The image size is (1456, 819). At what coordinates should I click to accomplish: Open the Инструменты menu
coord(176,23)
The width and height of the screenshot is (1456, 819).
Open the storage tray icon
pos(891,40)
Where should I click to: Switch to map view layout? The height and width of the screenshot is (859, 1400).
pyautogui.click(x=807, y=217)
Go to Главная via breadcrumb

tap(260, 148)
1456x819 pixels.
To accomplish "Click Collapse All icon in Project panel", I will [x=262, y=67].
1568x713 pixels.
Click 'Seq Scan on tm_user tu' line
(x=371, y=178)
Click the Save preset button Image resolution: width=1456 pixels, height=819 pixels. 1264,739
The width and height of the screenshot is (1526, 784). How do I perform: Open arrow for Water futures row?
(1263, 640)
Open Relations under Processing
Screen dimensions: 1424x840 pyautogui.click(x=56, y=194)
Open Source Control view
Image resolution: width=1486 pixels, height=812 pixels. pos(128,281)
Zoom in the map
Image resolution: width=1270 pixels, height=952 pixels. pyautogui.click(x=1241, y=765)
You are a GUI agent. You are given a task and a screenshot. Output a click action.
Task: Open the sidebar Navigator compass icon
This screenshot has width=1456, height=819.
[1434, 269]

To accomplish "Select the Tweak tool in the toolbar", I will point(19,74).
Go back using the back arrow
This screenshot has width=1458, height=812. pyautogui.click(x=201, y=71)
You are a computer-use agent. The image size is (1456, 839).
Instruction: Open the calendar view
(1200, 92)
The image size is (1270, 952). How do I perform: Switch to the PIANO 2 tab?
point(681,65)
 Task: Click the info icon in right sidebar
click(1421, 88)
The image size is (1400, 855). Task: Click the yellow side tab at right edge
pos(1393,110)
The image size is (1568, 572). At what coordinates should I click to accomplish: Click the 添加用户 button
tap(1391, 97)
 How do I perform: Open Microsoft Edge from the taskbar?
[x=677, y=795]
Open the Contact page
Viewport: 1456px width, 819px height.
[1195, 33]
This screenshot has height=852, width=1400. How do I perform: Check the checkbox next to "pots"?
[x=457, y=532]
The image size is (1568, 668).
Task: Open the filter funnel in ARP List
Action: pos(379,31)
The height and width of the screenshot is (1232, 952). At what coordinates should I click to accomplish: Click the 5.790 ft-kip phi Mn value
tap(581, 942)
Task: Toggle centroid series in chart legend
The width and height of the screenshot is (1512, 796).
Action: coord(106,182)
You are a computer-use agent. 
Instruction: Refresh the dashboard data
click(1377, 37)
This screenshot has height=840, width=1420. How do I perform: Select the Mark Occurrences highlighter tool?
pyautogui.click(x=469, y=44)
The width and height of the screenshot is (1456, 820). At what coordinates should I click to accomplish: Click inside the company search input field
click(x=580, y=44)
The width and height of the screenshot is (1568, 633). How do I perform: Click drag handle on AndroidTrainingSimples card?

============================================================

» What to do:
Would it be possible to reproduce all the entries exactly as they appear above?

» Result for this exercise:
The image size is (1456, 819). At what coordinates should I click to accomplish: Open the Инструменты menu
coord(176,23)
The width and height of the screenshot is (1456, 819).
Open the storage tray icon
pos(891,40)
Where should I click to: Switch to map view layout? The height and width of the screenshot is (859, 1400).
pyautogui.click(x=807, y=217)
Go to Главная via breadcrumb

tap(260, 148)
1456x819 pixels.
To accomplish "Click Collapse All icon in Project panel", I will [x=262, y=67].
1568x713 pixels.
Click 'Seq Scan on tm_user tu' line
(x=371, y=178)
Click the Save preset button Image resolution: width=1456 pixels, height=819 pixels. 1264,739
The width and height of the screenshot is (1526, 784). How do I perform: Open arrow for Water futures row?
(1263, 640)
Open Relations under Processing
Screen dimensions: 1424x840 pyautogui.click(x=56, y=194)
Open Source Control view
Image resolution: width=1486 pixels, height=812 pixels. pos(128,281)
Zoom in the map
Image resolution: width=1270 pixels, height=952 pixels. pyautogui.click(x=1241, y=765)
You are a GUI agent. You are given a task and a screenshot. Output a click action.
Task: Open the sidebar Navigator compass icon
This screenshot has width=1456, height=819.
[1434, 269]

To accomplish "Select the Tweak tool in the toolbar", I will point(19,74).
Go back using the back arrow
This screenshot has width=1458, height=812. pyautogui.click(x=201, y=71)
You are a computer-use agent. The image size is (1456, 839).
Instruction: Open the calendar view
(1200, 92)
The image size is (1270, 952). How do I perform: Switch to the PIANO 2 tab?
point(681,65)
 Task: Click the info icon in right sidebar
click(1421, 88)
The image size is (1400, 855). Task: Click the yellow side tab at right edge
pos(1393,110)
The image size is (1568, 572). At what coordinates should I click to accomplish: Click the 添加用户 button
tap(1391, 97)
 How do I perform: Open Microsoft Edge from the taskbar?
[x=677, y=795]
Open the Contact page
Viewport: 1456px width, 819px height.
[1195, 33]
This screenshot has height=852, width=1400. How do I perform: Check the checkbox next to "pots"?
[x=457, y=532]
The image size is (1568, 668).
Task: Open the filter funnel in ARP List
Action: pos(379,31)
The height and width of the screenshot is (1232, 952). At what coordinates should I click to accomplish: Click the 5.790 ft-kip phi Mn value
tap(581, 942)
Task: Toggle centroid series in chart legend
The width and height of the screenshot is (1512, 796).
Action: coord(106,182)
You are a computer-use agent. 
Instruction: Refresh the dashboard data
click(1377, 37)
This screenshot has height=840, width=1420. How do I perform: Select the Mark Occurrences highlighter tool?
pyautogui.click(x=469, y=44)
The width and height of the screenshot is (1456, 820). At what coordinates should I click to accomplish: Click inside the company search input field
click(x=580, y=44)
The width and height of the screenshot is (1568, 633). How do I perform: Click drag handle on AndroidTrainingSimples card?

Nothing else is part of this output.